输入记录:
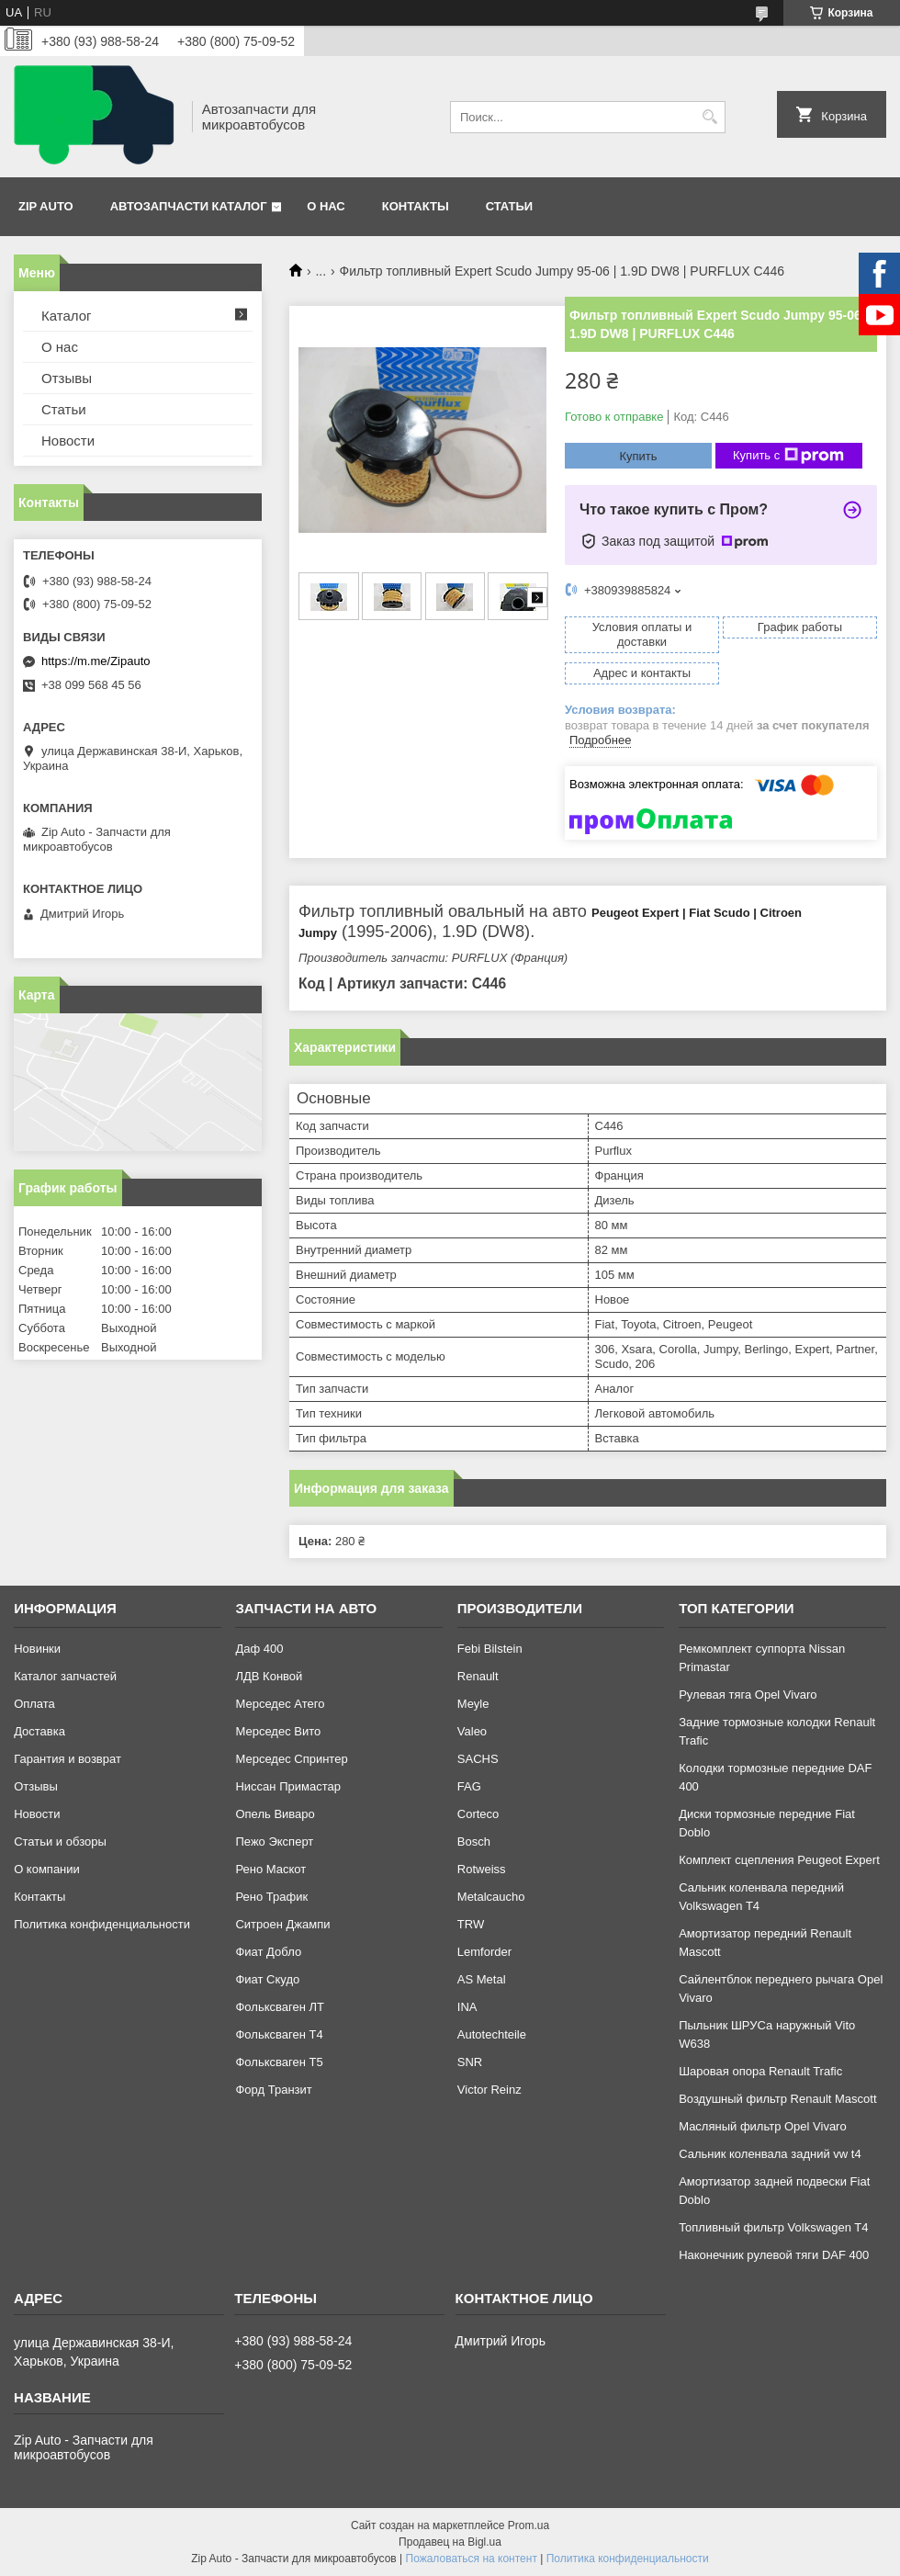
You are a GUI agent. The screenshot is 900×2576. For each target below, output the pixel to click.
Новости (68, 440)
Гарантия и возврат (67, 1759)
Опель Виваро (274, 1814)
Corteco (478, 1814)
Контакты (415, 206)
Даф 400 (259, 1648)
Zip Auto (45, 206)
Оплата (34, 1704)
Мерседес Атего (279, 1704)
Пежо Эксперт (274, 1841)
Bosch (473, 1841)
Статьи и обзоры (60, 1841)
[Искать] (709, 117)
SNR (469, 2062)
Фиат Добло (268, 1952)
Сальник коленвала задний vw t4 (770, 2154)
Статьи (510, 206)
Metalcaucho (491, 1897)
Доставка (39, 1731)
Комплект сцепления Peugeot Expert (779, 1860)
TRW (470, 1924)
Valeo (472, 1731)
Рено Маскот (270, 1869)
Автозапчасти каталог (188, 206)
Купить (638, 456)
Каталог (66, 315)
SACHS (478, 1759)
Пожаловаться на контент (471, 2558)
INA (467, 2007)
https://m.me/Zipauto (96, 661)
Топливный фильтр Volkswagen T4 (773, 2227)
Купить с (788, 455)
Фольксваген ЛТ (279, 2007)
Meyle (473, 1704)
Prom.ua (528, 2525)
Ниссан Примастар (287, 1786)
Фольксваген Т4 (278, 2034)
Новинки (37, 1648)
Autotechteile (491, 2034)
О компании (47, 1869)
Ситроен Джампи (282, 1924)
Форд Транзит (273, 2089)
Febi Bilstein (490, 1648)
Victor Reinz (489, 2089)
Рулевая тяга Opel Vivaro (747, 1694)
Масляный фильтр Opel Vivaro (763, 2126)
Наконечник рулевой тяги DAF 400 (774, 2255)
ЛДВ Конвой (268, 1676)
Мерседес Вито (278, 1731)
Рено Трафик (271, 1897)
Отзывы (66, 378)
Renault (478, 1676)
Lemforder (484, 1952)
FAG (469, 1786)
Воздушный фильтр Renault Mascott (777, 2099)
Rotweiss (481, 1869)
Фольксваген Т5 (278, 2062)
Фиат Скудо (267, 1979)
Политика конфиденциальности (102, 1924)
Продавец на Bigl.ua (450, 2542)
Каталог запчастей (65, 1676)
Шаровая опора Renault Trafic (760, 2071)
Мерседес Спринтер (291, 1759)
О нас (326, 206)
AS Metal (481, 1979)
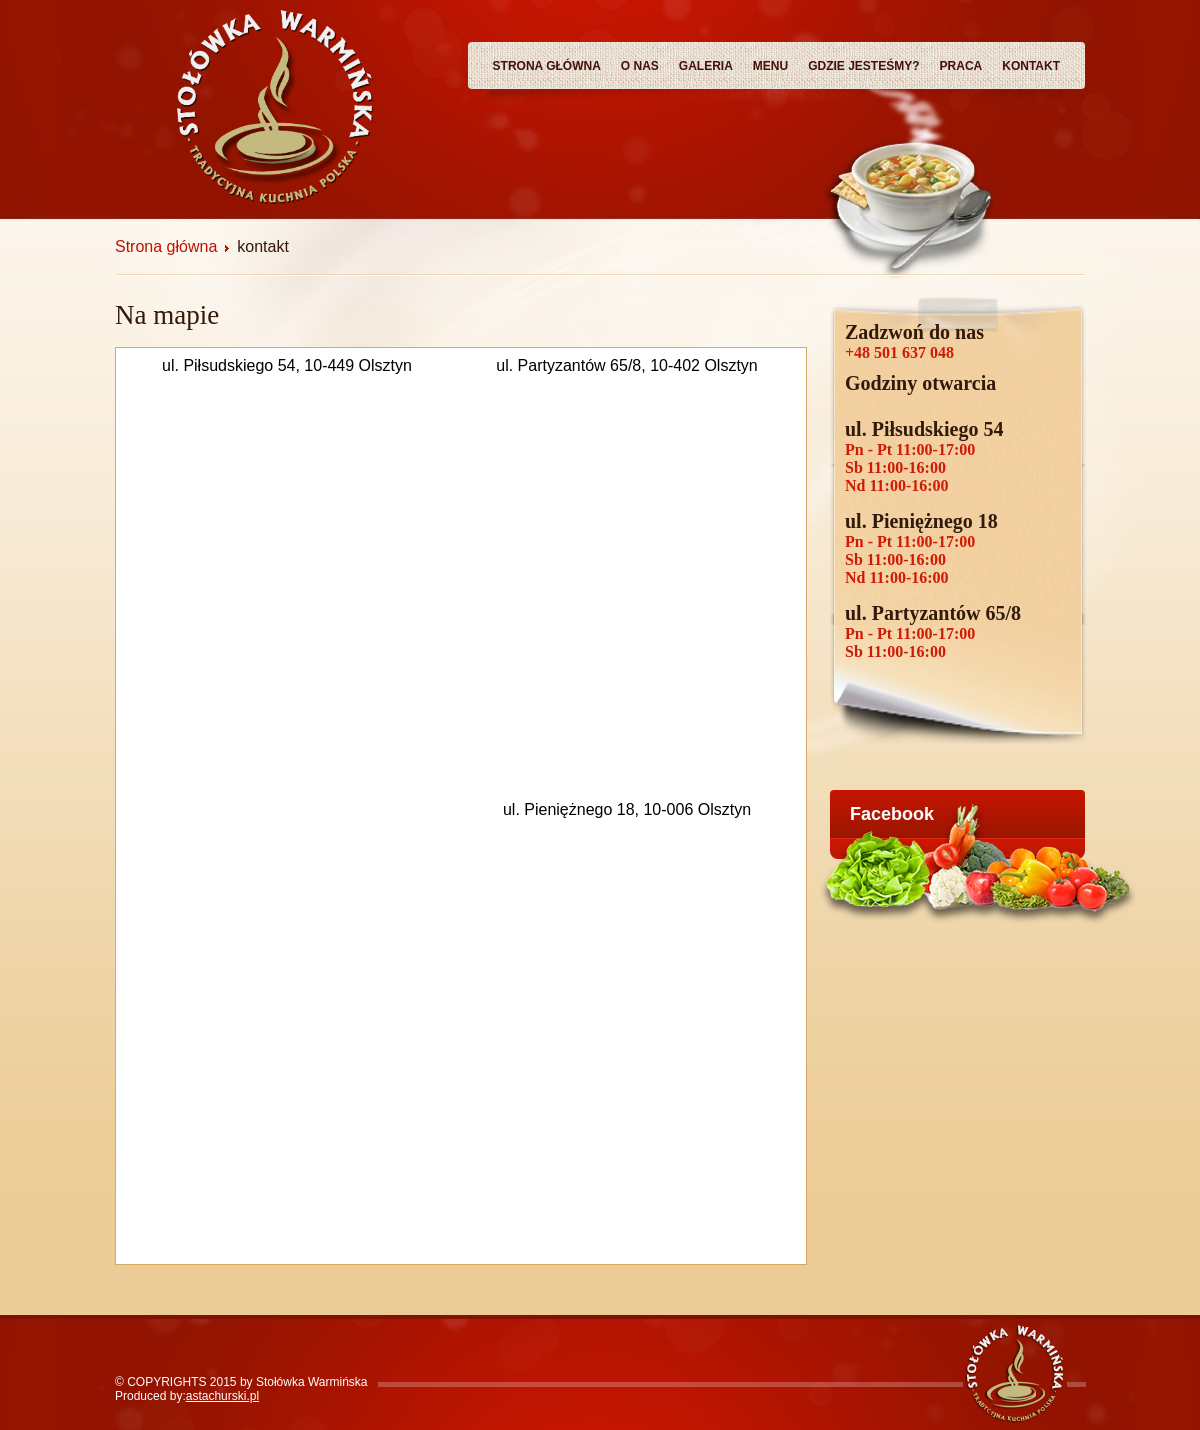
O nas (640, 66)
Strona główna (547, 66)
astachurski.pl (222, 1396)
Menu (770, 66)
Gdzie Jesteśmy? (863, 66)
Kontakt (1031, 66)
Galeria (706, 66)
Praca (961, 66)
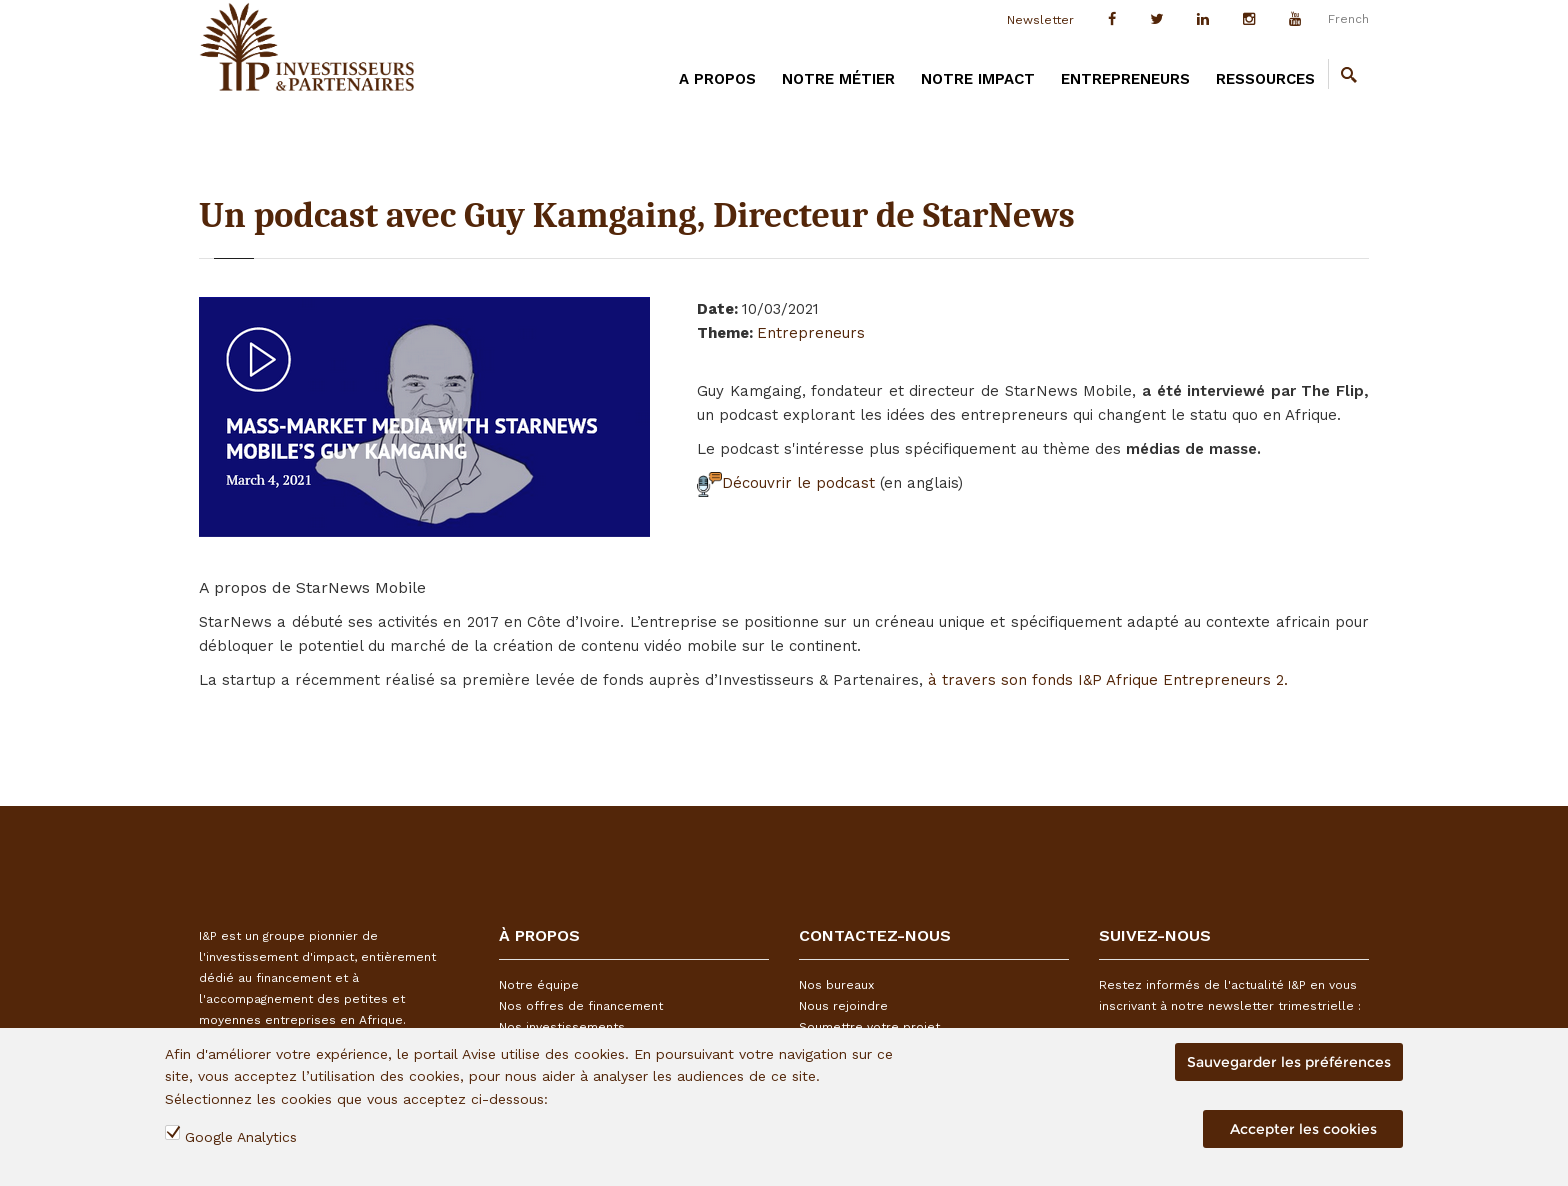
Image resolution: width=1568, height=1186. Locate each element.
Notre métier (838, 79)
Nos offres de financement (581, 1006)
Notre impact (978, 79)
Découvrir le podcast (788, 483)
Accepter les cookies (1303, 1129)
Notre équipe (539, 985)
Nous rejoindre (843, 1006)
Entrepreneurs (1125, 79)
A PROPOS (717, 79)
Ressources (1265, 79)
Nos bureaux (836, 985)
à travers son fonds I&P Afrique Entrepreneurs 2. (1108, 680)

任务说明:
请重新给出以上全部记录，把其中的“Opel Vivaro”替换为“Opel Movano”，其余内容一律不变，答案中不要包含图片。

任务答复:
You are a GUI agent. The screenshot is 900×2576. For each target below, output the pixel to click.
Новости (68, 440)
Гарантия и возврат (67, 1759)
Опель Виваро (274, 1814)
Corteco (478, 1814)
Контакты (415, 206)
Даф 400 (259, 1648)
Zip Auto (45, 206)
Оплата (34, 1704)
Мерседес Атего (279, 1704)
Пежо Эксперт (274, 1841)
Bosch (473, 1841)
Статьи и обзоры (60, 1841)
[Искать] (709, 117)
SNR (469, 2062)
Фиат Добло (268, 1952)
Сальник коленвала задний vw t4 (770, 2154)
Статьи (510, 206)
Metalcaucho (491, 1897)
Доставка (39, 1731)
Комплект сцепления Peugeot Expert (779, 1860)
TRW (470, 1924)
Valeo (472, 1731)
Рено Маскот (270, 1869)
Автозапчасти каталог (188, 206)
Купить (638, 456)
Каталог (66, 315)
SACHS (478, 1759)
Пожаловаться на контент (471, 2558)
INA (467, 2007)
https://m.me/Zipauto (96, 661)
Топливный фильтр Volkswagen T4 (773, 2227)
Купить с (788, 455)
Фольксваген ЛТ (279, 2007)
Meyle (473, 1704)
Prom.ua (528, 2525)
Ниссан Примастар (287, 1786)
Фольксваген Т4 (278, 2034)
Новинки (37, 1648)
Autotechteile (491, 2034)
О компании (47, 1869)
Ситроен Джампи (282, 1924)
Форд Транзит (273, 2089)
Febi Bilstein (490, 1648)
Victor Reinz (489, 2089)
Рулевая тяга Opel Movano (747, 1694)
Масляный фильтр Opel Movano (763, 2126)
Наконечник рулевой тяги DAF 400 (774, 2255)
ЛДВ Конвой (268, 1676)
Мерседес Вито (278, 1731)
Рено Трафик (271, 1897)
Отзывы (66, 378)
Renault (478, 1676)
Lemforder (484, 1952)
FAG (469, 1786)
Воздушный фильтр Renault Mascott (777, 2099)
Rotweiss (481, 1869)
Фольксваген Т5 (278, 2062)
Фиат Скудо (267, 1979)
Политика конфиденциальности (102, 1924)
Продавец на Bigl.ua (450, 2542)
Каталог запчастей (65, 1676)
Шаровая опора Renault Trafic (760, 2071)
Мерседес Спринтер (291, 1759)
О нас (326, 206)
AS Metal (481, 1979)
O nas (640, 66)
Strona główna (547, 66)
astachurski.pl (222, 1396)
Menu (770, 66)
Gdzie Jesteśmy? (863, 66)
Kontakt (1031, 66)
Galeria (706, 66)
Praca (961, 66)
Image resolution: width=1568, height=1186. Locate each element.
Notre métier (838, 79)
Nos offres de financement (581, 1006)
Notre impact (978, 79)
Découvrir le podcast (788, 483)
Accepter les cookies (1303, 1129)
Notre équipe (539, 985)
Nous rejoindre (843, 1006)
Entrepreneurs (1125, 79)
A PROPOS (717, 79)
Ressources (1265, 79)
Nos bureaux (836, 985)
à travers son fonds I&P Afrique Entrepreneurs 2. (1108, 680)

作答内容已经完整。